Pastor Sam said the increase in persecution for women and those who are not devout Muslims have helped fuel the interest in Christianity – combined with the fact that Iranians relate to a Persian heritage, not an Arabic lineage.
The “imported religion,” of Islam, Sam said, has created hardship and pain for the Iranian people since the 1979 revolution.
“This has caused them to become the fastest growing evangelical population in the world,” he said.
“Operation World,” a reference book and prayer guide distributed by InterVarsity Press, confirms Sam’s statement, placing the growth of Christianity in the country at nearly 20 percent per year. This means that if trends continue there will be a doubling of the number of Christian converts among the 82 million Iranians during the next decade.
A MATTER OF PRAYER
As it is, civilians in Iran live in constant fear of the government as well as the possibility of Israel or the United States taking military action against hardliner leaders — and being caught in the middle of the conflict, he said.

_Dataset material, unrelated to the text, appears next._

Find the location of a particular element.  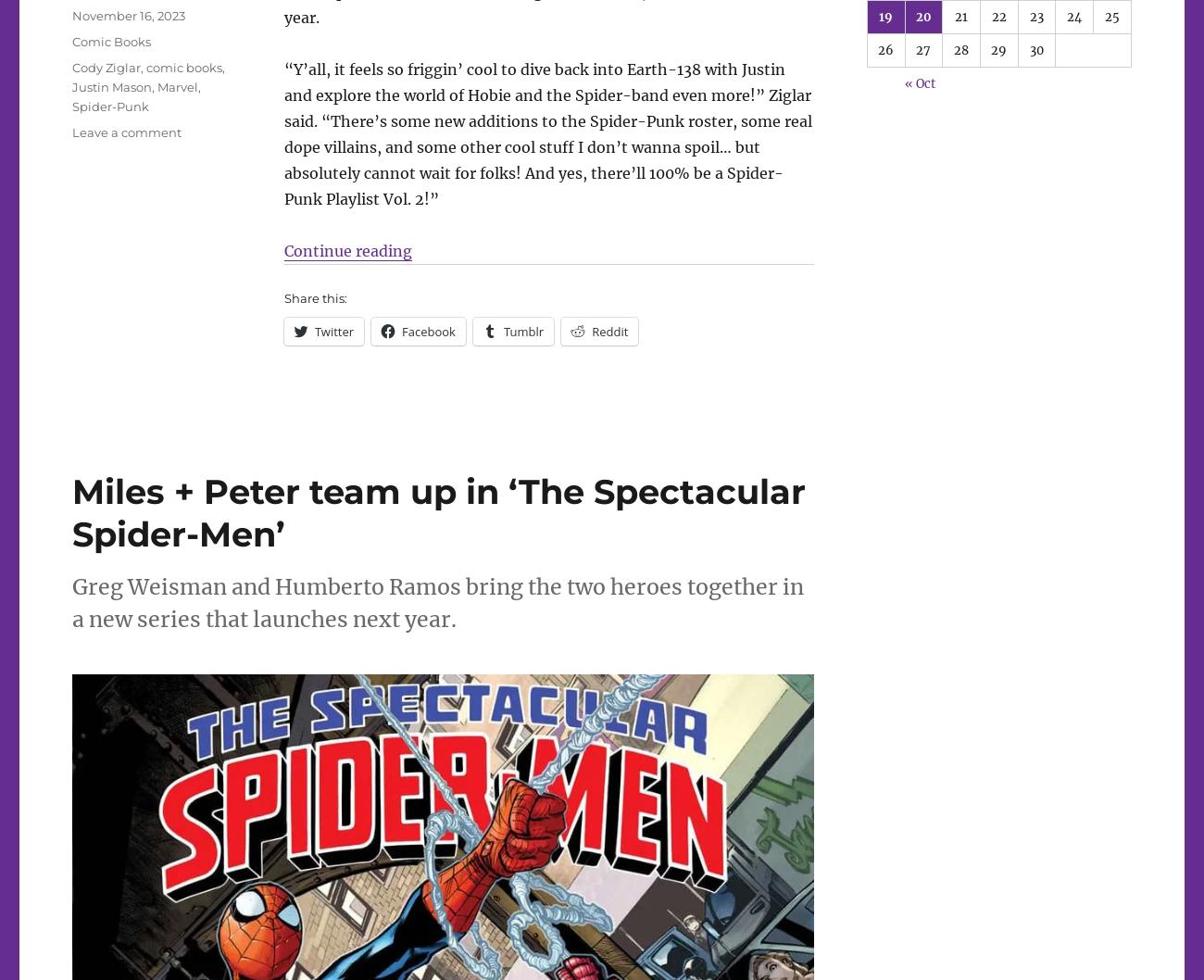

'“Y’all, it feels so friggin’ cool to dive back into Earth-138 with Justin and explore the world of Hobie and the Spider-band even more!” Ziglar said. “There’s some new additions to the Spider-Punk roster, some real dope villains, and some other cool stuff I don’t wanna spoil… but absolutely cannot wait for folks! And yes, there’ll 100% be a Spider-Punk Playlist Vol. 2!”' is located at coordinates (546, 133).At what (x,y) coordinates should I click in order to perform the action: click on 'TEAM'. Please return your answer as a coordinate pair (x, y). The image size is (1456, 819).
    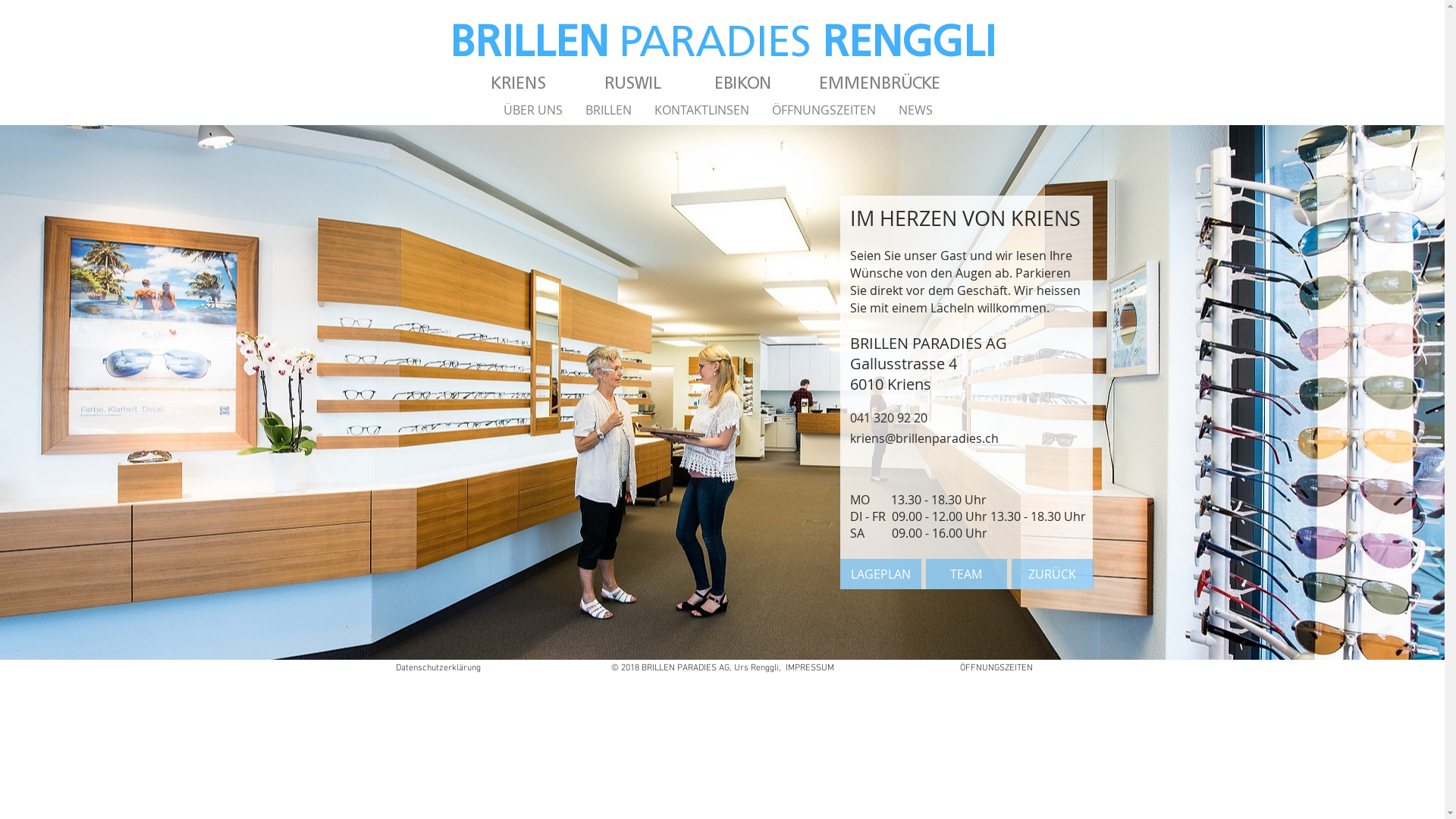
    Looking at the image, I should click on (924, 573).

Recent world events also have made it difficult for Iranians living in the U.S. and in other countries, Sam said. Frequently, Internet connections are disrupted and people have very little news about what is going on regarding their families.
But the pastor remains optimistic about continued spiritual growth in Iran, pointing out that after 9/11 there was explosive expansion of Christianity – contrary to predictions that the numbers of churches in the country would decline.
Prayer for Iranian leaders and officials tops the list, according to the pastor, who said the Iranian church would not ask for prayers of protection for themselves but perhaps for their families.
“They would ask for prayer that the Lord would use them, would give them continued boldness, opportunity and wisdom.”